On a parlé de tant de phénomènes des municipales – les femmes, les dissidents, l'extrême droite en meilleure forme que prévu – qu'on oublierait presque un des phénomènes les plus intéressants de la consultation: la montée des jeunes. Ç'aura été une des chances de ces élections, sur lesquelles, comme jamais, les médias ont jeté leur dévolu. Le dépouillement du scrutin, comme la campagne elle-même, montre que de tout jeunes loups ont réussi à inquiéter de vieux briscards, apparemment sûrs de leur affaire, mais laissés, pour certains, sur le chemin dimanche soir.

Ainsi, à Blois, cet UDF Nicolas Perruchot, 34 ans, inconnu au bataillon a fait trébucher l'apparemment inamovible Jack Lang.
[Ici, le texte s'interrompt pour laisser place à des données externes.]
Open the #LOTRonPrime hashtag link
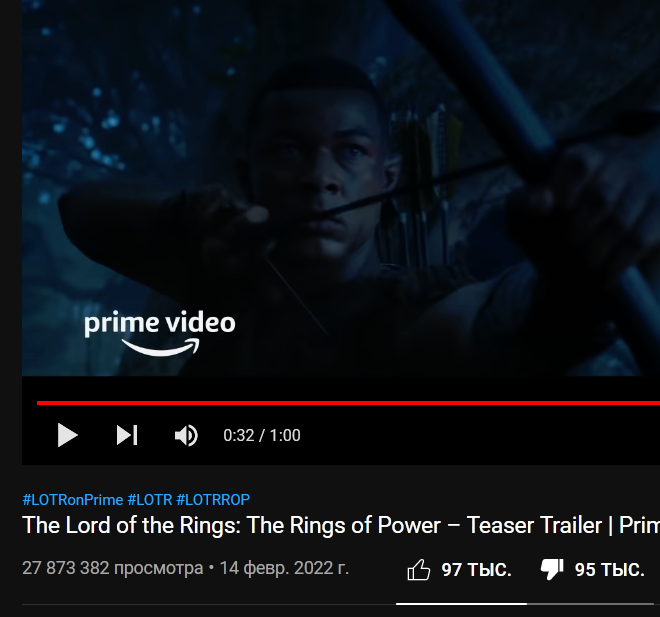Screen dimensions: 660x617 tap(72, 500)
Ou, à Strasbourg, cette Fabienne Keller, UDF toujours, qui a dû à la rivalité lamentable de deux socialistes de battre Catherine Trautmann. Une maire sortante qui, il y a quatre ans encore, était la reine et vedette d'une ville prise d'assaut par le Front national. Même sans l'avoir emporté, la normalienne Aurélie Fillippeti (27 ans), chez les Verts, s'est attaquée à Jean Tiberi dans le Ve arrondissement de Paris. La très rock'n'roll Clémentine Autain, 28 ans, apparentée PCF dans le XVIIe à Françoise de Panafieu. Quant à Anne Hidalgo, 41 ans, on l'a vue s'en prendre, dans le XVe, à Edouard Balladur lui-même. La jeune femme a d'ailleurs fait tant d'impression qu'il se pourrait que le nouveau maire de Paris, Bertrand Delanoë, en fasse une de ses futurs adjoints. Et que dire alors de la malheureuse Roxane Decorte, 28 ans, intronisée tête de liste de la droite dans le XVIIIe arrondissement. Parrain: Philippe Séguin, qui n'a pas tardé à la détrôner pour prendre sa place. Entre-temps, elle avait fait sensation.

Ce rajeunissement du personnel – en d'autres termes le changement de génération –, c'est non seulement la marque d'un certaine vitalité de la vie politique chez nos voisins. Mais aussi d'une féminisation accélérée. Ce peut être aussi un moyen inespéré de préparer la mise à l'écart de toute une classe d'hommes (et de quelques femmes peut-être) qui n'auront que trop encombré les allées du pouvoir. L'image de la politique a tout à y gagner.